Facebook today plans to launch a new app for iOS and Android, simply titled "Work", that will allow businesses to build their own Facebook-like social networks to facilitate interaction amongst employees.
The service, which will also available on the main Facebook website, has been beta tested in "a very small set" of businesses around the world, Lars Rasmussen, the engineering director at Facebook who is heading up the project, told TechCrunch. Today's launch is the next step in testing the project, a continuation of a process the company has essentially been working on for a decade due to its basis in Facebook's own employees using the service to plan meetings, share files, and collaborate on projects.
“Facebook at Work’s strength is that we’ve spent ten years and incorporated feedback from 1 billion active users,” he says. “All of that is embedded now in the same product but adapted for different use cases.”

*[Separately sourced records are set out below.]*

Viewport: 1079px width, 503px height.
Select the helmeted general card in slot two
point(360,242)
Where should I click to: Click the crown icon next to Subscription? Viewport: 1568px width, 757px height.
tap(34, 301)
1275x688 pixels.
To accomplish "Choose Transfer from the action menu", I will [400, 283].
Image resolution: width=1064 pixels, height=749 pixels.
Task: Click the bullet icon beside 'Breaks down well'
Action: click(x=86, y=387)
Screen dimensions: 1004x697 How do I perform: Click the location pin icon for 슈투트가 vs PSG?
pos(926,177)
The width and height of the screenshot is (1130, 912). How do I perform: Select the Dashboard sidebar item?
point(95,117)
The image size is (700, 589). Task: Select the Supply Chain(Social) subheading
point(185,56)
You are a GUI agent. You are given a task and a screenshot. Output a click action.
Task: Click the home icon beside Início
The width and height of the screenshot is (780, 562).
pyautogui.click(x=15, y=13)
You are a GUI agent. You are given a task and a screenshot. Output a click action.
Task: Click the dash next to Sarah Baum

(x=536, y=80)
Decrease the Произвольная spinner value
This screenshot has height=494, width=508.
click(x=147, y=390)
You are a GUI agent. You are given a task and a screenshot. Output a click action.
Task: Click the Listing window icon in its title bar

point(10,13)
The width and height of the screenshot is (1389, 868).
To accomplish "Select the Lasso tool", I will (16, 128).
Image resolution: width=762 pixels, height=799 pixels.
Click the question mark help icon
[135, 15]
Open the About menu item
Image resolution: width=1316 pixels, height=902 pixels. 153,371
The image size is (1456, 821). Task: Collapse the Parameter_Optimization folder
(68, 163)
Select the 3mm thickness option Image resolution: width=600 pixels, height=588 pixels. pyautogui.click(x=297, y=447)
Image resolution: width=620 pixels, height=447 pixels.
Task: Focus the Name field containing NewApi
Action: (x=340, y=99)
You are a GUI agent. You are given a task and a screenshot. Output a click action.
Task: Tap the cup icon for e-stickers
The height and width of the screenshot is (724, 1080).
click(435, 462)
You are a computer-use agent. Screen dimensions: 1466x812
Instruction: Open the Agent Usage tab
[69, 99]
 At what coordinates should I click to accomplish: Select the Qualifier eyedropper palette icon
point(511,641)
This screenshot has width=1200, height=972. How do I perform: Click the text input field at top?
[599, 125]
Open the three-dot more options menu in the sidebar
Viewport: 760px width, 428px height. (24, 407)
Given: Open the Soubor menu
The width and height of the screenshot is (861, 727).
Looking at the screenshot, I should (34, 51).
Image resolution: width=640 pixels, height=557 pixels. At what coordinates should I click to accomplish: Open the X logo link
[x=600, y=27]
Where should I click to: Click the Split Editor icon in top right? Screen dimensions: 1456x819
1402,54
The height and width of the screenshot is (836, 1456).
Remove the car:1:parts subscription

And it’s actually used by staff. “When Mark makes an announcement he just posts it on Facebook at Work,” Rasmussen says.
No details on pricing of the app, or overall service, were given, though TechCrunch points out that Rasmussen never rules out advertisements as a future possibility for the service. Facebook at Work will also be a bit bare bones when it launches today, as the service will allow users to share and receive documents, but due to the company's time crunch to meet today's launch, there won't be any in-app editing yet.
Rasmussen also gave TechCrunch a run-down of how the service functions when starting out, describing linking accounts amongst a user's personal Facebook and an overall similarity to the company's previously established Groups service.
“When an employer adopts Facebook at Work, they can construct it with a set of new accounts. Users can then link their work and personal accounts together so that they are logged into both at the same time.” This would work much like Groups and public profiles do today. On mobile, you would have two mobile apps running at the same time, he adds. “Even if the employee chooses to link there is no crossover. The content stays entirely within your personal or work Facebook.”
Though Facebook's new app is decidedly business-focused, it follows the company's recent trend of separating individual aspects of the service into multiple independent apps acting autonomously from the main Facebook app.
The nascent service has a bit of an uphill battle, with competing services already filling the market and ensuring users their personal data won't leak over into the work side of things, but Rasmussen points out he's already seen how a service like this can fail by working on Google Wave, a similar work-focused service. “I can say that the challenges of making work more efficient is something that has been on my mind for a long time," he told TechCrunch, "And I come to it with a lot of passion and the knowledge of a failure of doing this at a different company."